§ **How to complete this task**
Each entry below must come back exactly as written, without its pictures.

##### Data

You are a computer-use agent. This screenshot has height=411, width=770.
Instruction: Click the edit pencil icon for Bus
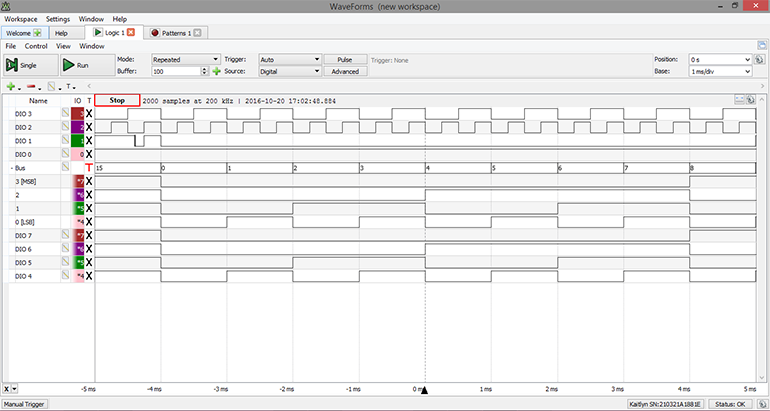click(66, 168)
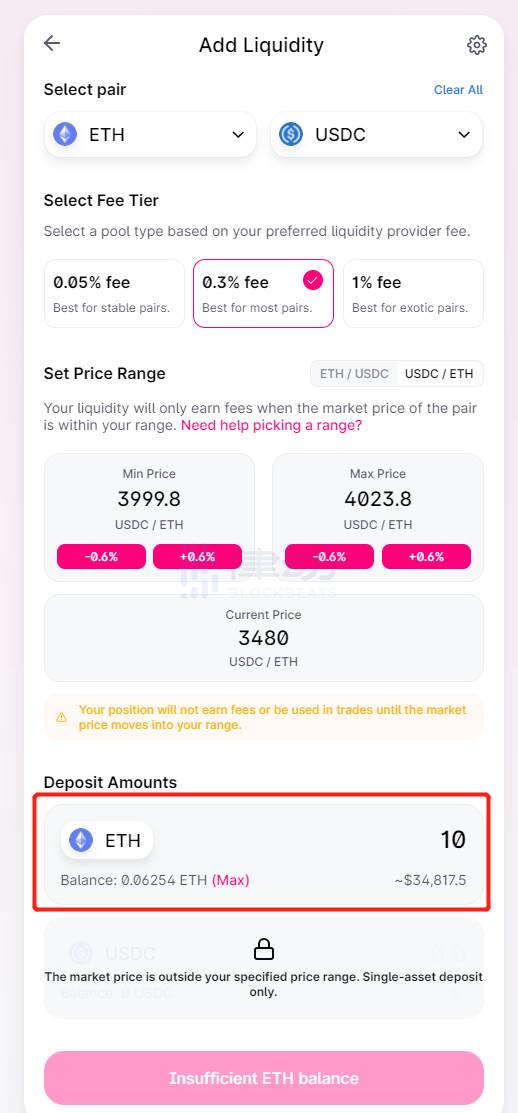Click the ETH logo in the pair selector
The width and height of the screenshot is (518, 1113).
tap(65, 134)
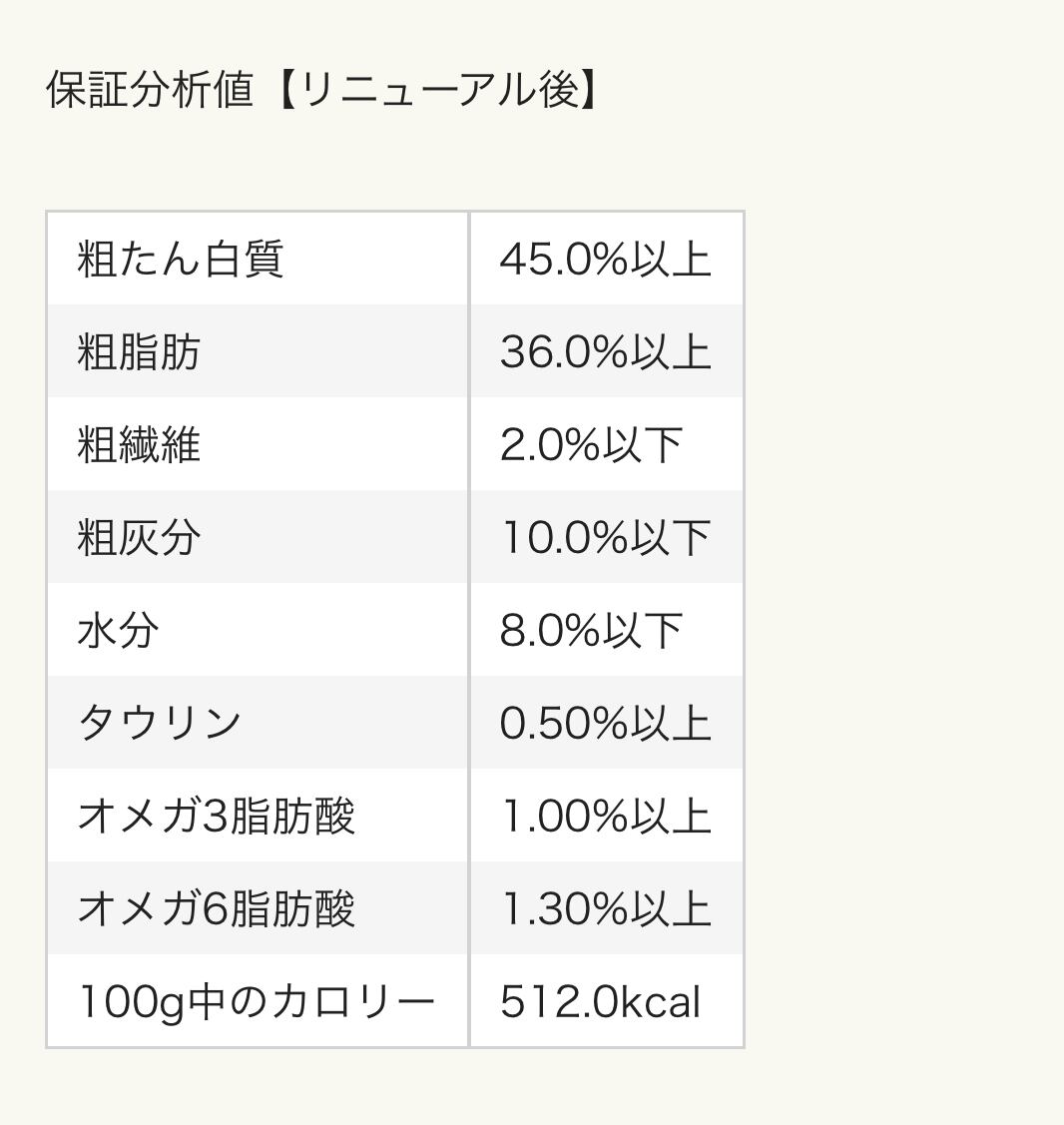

##########

§ **Task result**
You are a computer-use agent. This screenshot has height=411, width=770.
Instruction: Click the edit pencil icon for Bus
click(66, 168)
Click the ETH logo in the pair selector
The width and height of the screenshot is (518, 1113).
tap(65, 134)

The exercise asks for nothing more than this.